Since first opening its doors in 2001, Patagonia Portland has been a gathering place for outdoorspeople looking to gear up for mountain summits, camping trips, or simply surviving long, rainy winters in the Pacific Northwest. In that time the store has also become a focal point for environmental protection efforts both in Oregon and nationwide.
This is, of course, in keeping with the company’s overall commitment to environmental stewardship (Patagonia, Inc. raised over $10 million during its 2016 Black Friday sales, all of which is earmarked for environmental grants). But the Portland store in particular has made grassroots activism —and relationships with local conservation groups—part of its business model.
“As a brand promoting outdoor recreation, it’s a priority for us to help protect some of these wild places,” says Aaron Altshuler, manager of the Patagonia Portland store. “Ultimately, the wellbeing of these ecosystems is vital not only to our health as local residents, but also to the health of the entire outdoor industry.”
To this end, Wild Salmon Center and Patagonia Portland have worked together for over five years to conserve some of Oregon’s most important wild salmon and steelhead watersheds—many of which can be found in the nearby Tillamook, Clatsop, and Elliott State Forests.
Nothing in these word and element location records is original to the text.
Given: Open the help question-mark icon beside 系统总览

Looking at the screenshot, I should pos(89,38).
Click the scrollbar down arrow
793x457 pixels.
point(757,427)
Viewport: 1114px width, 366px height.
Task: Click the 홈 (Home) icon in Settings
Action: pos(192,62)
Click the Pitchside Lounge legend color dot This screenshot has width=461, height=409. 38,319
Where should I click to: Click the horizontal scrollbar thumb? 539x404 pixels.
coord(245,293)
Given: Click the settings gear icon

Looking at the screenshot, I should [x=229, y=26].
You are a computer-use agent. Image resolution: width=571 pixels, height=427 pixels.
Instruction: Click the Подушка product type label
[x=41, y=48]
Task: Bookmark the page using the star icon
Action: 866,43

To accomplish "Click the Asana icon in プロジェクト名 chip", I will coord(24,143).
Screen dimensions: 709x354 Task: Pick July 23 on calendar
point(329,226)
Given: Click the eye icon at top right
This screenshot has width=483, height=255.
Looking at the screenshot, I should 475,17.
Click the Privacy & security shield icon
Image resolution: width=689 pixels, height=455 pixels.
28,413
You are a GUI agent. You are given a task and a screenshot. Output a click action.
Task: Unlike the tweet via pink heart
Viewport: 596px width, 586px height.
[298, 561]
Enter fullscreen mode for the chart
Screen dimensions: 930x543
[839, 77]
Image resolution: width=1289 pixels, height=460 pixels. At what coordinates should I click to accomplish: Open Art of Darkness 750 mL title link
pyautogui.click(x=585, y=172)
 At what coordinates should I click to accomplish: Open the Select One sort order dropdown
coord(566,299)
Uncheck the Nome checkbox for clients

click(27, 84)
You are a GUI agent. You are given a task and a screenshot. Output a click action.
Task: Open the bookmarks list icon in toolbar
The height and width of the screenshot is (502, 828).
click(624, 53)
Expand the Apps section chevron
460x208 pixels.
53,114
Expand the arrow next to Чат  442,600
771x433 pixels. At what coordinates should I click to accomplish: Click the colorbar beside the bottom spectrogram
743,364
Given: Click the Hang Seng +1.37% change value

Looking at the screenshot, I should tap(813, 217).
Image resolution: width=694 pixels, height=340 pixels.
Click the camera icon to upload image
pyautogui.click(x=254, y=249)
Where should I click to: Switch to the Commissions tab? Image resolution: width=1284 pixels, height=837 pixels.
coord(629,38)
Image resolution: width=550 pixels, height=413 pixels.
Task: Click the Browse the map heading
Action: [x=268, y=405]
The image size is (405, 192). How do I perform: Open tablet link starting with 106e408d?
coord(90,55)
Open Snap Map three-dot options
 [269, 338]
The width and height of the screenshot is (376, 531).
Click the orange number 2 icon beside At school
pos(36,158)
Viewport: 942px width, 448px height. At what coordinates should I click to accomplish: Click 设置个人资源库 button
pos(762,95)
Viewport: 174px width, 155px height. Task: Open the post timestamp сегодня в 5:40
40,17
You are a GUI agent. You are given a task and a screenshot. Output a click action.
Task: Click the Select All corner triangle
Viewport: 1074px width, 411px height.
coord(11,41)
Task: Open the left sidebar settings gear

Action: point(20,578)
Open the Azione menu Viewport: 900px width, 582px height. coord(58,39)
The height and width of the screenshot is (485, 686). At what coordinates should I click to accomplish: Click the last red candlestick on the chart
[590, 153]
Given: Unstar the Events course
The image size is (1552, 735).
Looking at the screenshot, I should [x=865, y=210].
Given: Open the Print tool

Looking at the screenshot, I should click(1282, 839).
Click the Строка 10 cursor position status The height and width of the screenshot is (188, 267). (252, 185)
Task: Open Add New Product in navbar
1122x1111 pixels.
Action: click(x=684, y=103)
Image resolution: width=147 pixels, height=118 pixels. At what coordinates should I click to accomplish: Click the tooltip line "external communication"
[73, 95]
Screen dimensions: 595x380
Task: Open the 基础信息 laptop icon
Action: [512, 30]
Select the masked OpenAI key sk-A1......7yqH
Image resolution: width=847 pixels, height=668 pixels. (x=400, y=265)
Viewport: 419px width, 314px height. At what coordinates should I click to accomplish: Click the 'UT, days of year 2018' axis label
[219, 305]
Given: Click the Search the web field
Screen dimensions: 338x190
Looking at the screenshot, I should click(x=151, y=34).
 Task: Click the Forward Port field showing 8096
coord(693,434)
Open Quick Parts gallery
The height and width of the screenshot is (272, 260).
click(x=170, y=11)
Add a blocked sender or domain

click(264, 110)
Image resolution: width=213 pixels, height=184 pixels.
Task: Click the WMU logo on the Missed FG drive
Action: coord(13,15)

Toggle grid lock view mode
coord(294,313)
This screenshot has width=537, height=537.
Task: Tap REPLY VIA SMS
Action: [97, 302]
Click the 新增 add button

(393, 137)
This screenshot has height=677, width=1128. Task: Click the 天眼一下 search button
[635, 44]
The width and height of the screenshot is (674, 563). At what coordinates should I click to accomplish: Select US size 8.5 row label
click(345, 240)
Since 2012, the store has helped WSC convene conservation-minded locals and drive action by hosting outreach events, funding educational short films, sponsoring outings to focus watersheds, and donating gear for special giveaways and fundraising campaigns.
Most recently, Patagonia Portland stepped up as major supporters of WSC’s efforts to prevent the sale of Oregon’s Elliott State Forest to a private logging company. The store highlighted the Elliott issue during the unveiling of its new downtown location, made a special $10,000 grant in support of the campaign, and hosted a night of activism to educate Portlanders about the Elliott and inspire them to contact their elected officials.
“We’re thrilled to support WSC’s work and to provide a platform where they can amplify their voice, bring people together, and inspire greater protection for these places that will benefit our kids and grandkids,” says Altshuler. “Old-growth forests, clean rivers, and abundant fish are hallmarks of the Pacific Northwest – and we want to make sure it stays that way.”